Juniper Networks ha emitido una advertencia sobre una campaña maliciosa que está explotando productos Session Smart Router (SSR) que aún conservan contraseñas predeterminadas para distribuir el malware de la botnet Mirai.
La empresa explicó que lanzó esta alerta luego de que «varios clientes» reportaran actividades inusuales en sus plataformas Session Smart Network (SSN) el 11 de diciembre de 2024.
«Estos sistemas han sido comprometidos por el malware Mirai, y posteriormente se emplearon como origen de ataques DDoS hacia otros dispositivos accesibles desde su red. Todos los sistemas afectados utilizaban contraseñas predeterminadas», afirmó Juniper.

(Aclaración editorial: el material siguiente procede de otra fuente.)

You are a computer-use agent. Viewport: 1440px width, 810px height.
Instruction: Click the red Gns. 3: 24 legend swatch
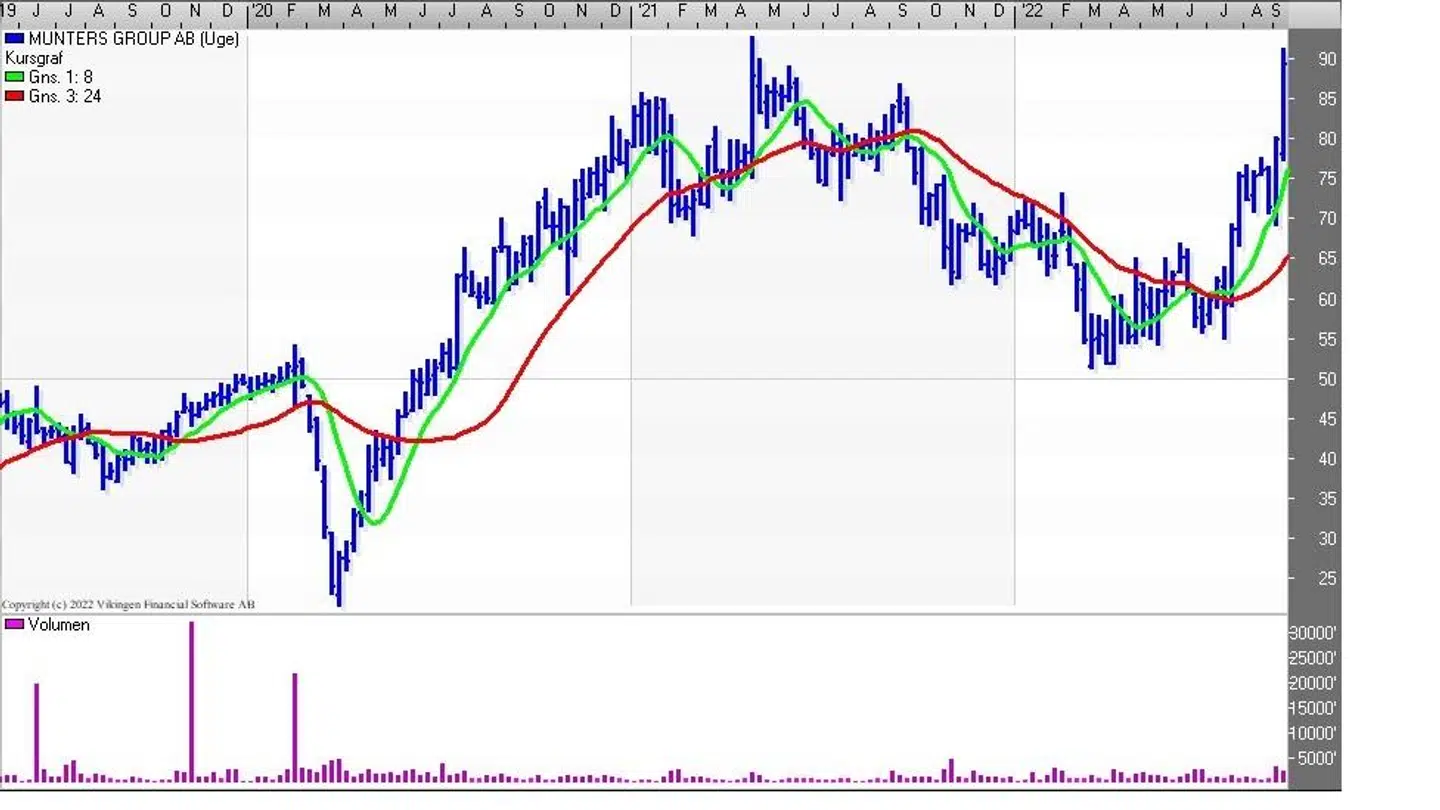(14, 96)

El malware Mirai, cuyo código fuente fue filtrado en 2016, ha dado lugar a múltiples variantes a lo largo del tiempo. Este programa malicioso puede detectar vulnerabilidades conocidas y credenciales predeterminadas para infiltrarse en dispositivos y convertirlos en parte de una botnet que realiza ataques de denegación de servicio distribuido (DDoS).
Para prevenir este tipo de amenazas, se recomienda a las organizaciones:
- Cambiar inmediatamente las contraseñas por unas más robustas y únicas (si aún no lo han hecho).
- Revisar con regularidad los registros de acceso para identificar actividad sospechosa.
- Configurar firewalls para evitar accesos no autorizados.
- Mantener todos los programas y sistemas actualizados.
Entre los signos que podrían indicar un ataque asociado con Mirai se encuentran:
- Escaneo inusual de puertos.
- Intentos reiterados de inicio de sesión por SSH, característicos de ataques de fuerza bruta.
- Aumento repentino del tráfico saliente hacia direcciones IP desconocidas.
- Reinicios inesperados del sistema.
- Conexiones procedentes de direcciones IP maliciosas reconocidas.
«Si se descubre que un sistema ha sido infectado, la única forma segura de eliminar la amenaza es reinstalar completamente el sistema, ya que no se puede determinar con precisión qué pudo haberse modificado o extraído del dispositivo», explicó la compañía.
Este incidente coincide con un informe reciente del AhnLab Security Intelligence Center (ASEC), que advierte sobre ataques dirigidos a servidores Linux mal configurados, especialmente aquellos con servicios SSH expuestos públicamente. Estos ataques están siendo realizados por un nuevo tipo de malware DDoS conocido como cShell.
«cShell está desarrollado en el lenguaje de programación Go y utiliza herramientas de Linux como screen y hping3 para ejecutar ataques DDoS», explicó ASEC.